22 Apr 2016

Starting out with owning or growing Bonsai is a multi-step process. Often people will buy a fully fledged plant from a seller that requires minimal care, and a lot of people are content to remain at this level.
This is fine, a Bonsai is a Bonsai, and you don’t need to be immersed in the art to care for its beauty. However, there’s more to Bonsai if you’re willing to explore it.

What you’ll need

A plant that has the potential to become a Bonsai is called a pre-Bonsai. These are young cuttings from selected plants that can, with care, be kept in a smaller form.

To start off you’ll need a pre-Bonsai, of which the most important step is finding the right tree (more of this to come), some pruning implements, and some wire.
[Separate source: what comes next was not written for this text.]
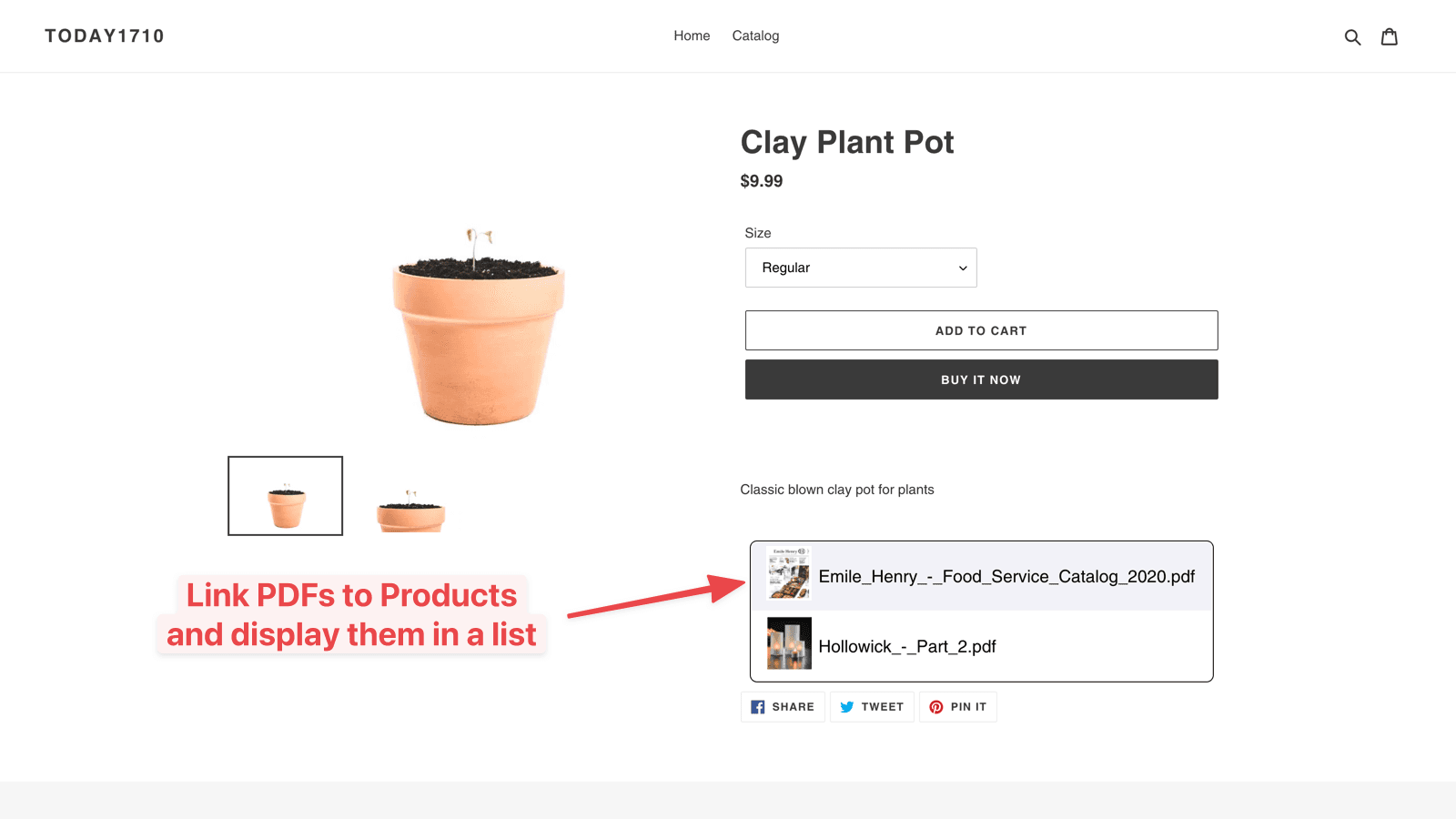Image resolution: width=1456 pixels, height=819 pixels.
Task: Click the Pinterest icon on Pin It button
Action: pyautogui.click(x=935, y=706)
Alternately, you can get a starter kit that’ll streamline this process and let you concentrate on getting down to brass tacks.

Styles

After this, there’s a question of style. More accurately, the style by which you allow the tree to grow, which have their own specific terms in Bonsai. There’s a few of these, and most starter packs will talk you through the steps of cultivating them correctly.
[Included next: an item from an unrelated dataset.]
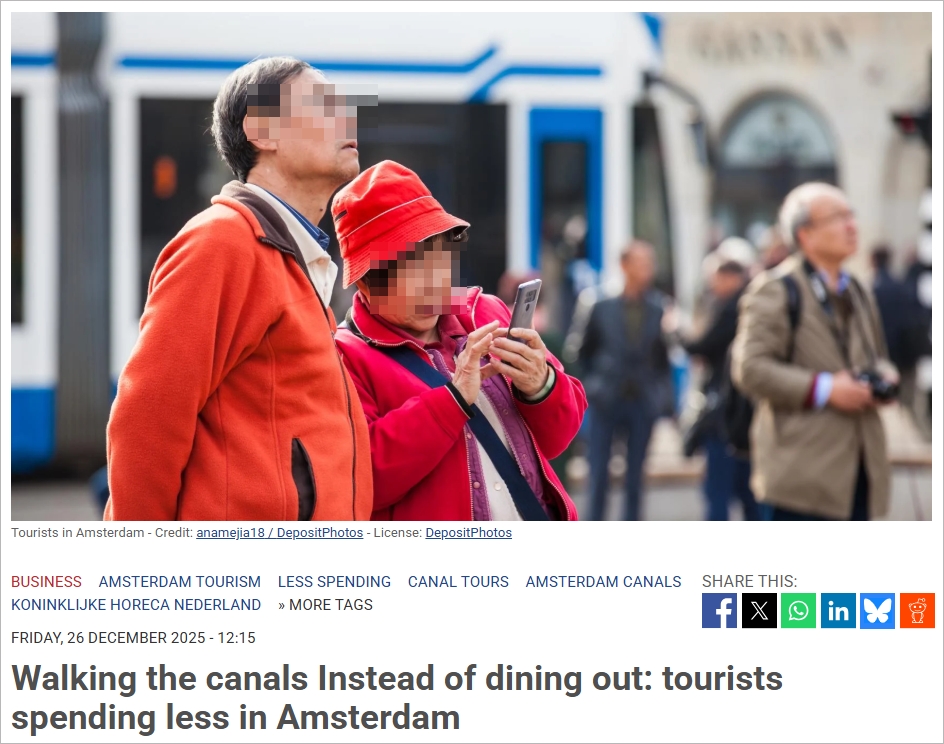Viewport: 944px width, 744px height.
Task: Share article on LinkedIn
Action: pyautogui.click(x=838, y=610)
Via Container Gardening on Flickr

First is Chokkan (upright). These are single Bonsai that are grown upwards like a regular forest tree. Their dignified standing is usually maintained by cutting them into a pyramidal shape, or by carefully cultivating overhangs.

Image via Jinja Temple

Second is Shakan (slanted). These grow at an angle, and are meant to evoke a windswept plain.

Image via Badger Bonsai

Third is Kengai (cascade). This type of Bonsai flows over the pot and downward as if it were trying to adhere to the side of a mountain.

Image Aido Bonsai

Fourth is Hankan (gnarled). Like a combination of Kengai and Shakan, Hankan are gnarled, windswept pieces.

Indoor or out?

The vast majority of Bonsai trees require direct sunlight and outdoor conditions to thrive, and don’t do so well inside. However, there are a couple of plants, particularly tropical plants that don’t mind a consistent indoor heat, that do fine and even thrive there.

If you want an indoor Bonsai, you should check out which plants work, and which ones you’d be consigning to a short, dehydrated fate.

Meet the plants

Choosing a plant is the most important part of your initial foray into Bonsai. Not only does it have to look good, but it has to suit your specific circumstances. An Australian won’t necessarily see a plant thrive in the same conditions as Alaska, and vice versa.
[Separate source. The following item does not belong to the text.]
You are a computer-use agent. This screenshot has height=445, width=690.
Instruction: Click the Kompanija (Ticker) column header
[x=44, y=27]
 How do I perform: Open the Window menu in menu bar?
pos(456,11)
Good indoor plants need heat, and can usually be used as outdoor plants during hot seasons. Be very wary of doing the opposite though unless explicitly mentioned:

Ficus: The Ficus Bonsai are a marvellous looking, easy maintenance bonsai for beginners that you can just as easily keep indoors due to their tolerance for high, consistent heat. In hotter areas, Ficus are often kept outside anyway as they love full sun.
Hawaiian Dwarf Umbrella: This plant is essentially impossible to screw up. They’ll live through anything short of hacksaw, and they grow quickly. However, they’re tricky to shape into traditional forms, and are therefore sometimes ignored by traditionalists.
Brazilian Raintree: Another stemming from Tropical bonsai culture, this legume has very hard, muscled wood has a great texture when miniaturised. If you can get ahold of one, they’re also on the critically endangered plants list, so you’re doing the world a favour by growing one.

Plants more suited to the outdoors that a beginner can get their hands on include:

Juniper: Juniper is an extremely popular beginner plant, but not one that should ever be kept indoors. When made into Bonsai, they resemble gorgeous ancient pines.
Japanese Red Maple: If you’re after something a bit different, the striking red of the Japanese Maple seems like it’d be an expensive option, but is actually a fairly cheap beginner’s Bonsai variety. The red of the leaves starts a deep, rich colour in Summer and lightens to more orangey tones in Spring, still maintaining the same undercurrent of crimson throughout the year.
Cottoneaster: This might actually be the easiest plant to care for as a beginner. It’s an extremely durable species that flowers red in Spring and has naturally tiny leaves.
Chinese Elm: These can technically be grown indoors, but they’ll never reach their full potential. Most famous for their extensive strings of roots, they work perfectly for someone trying to incorporate rocks into their pot or just to make their peace interact more with their scenery.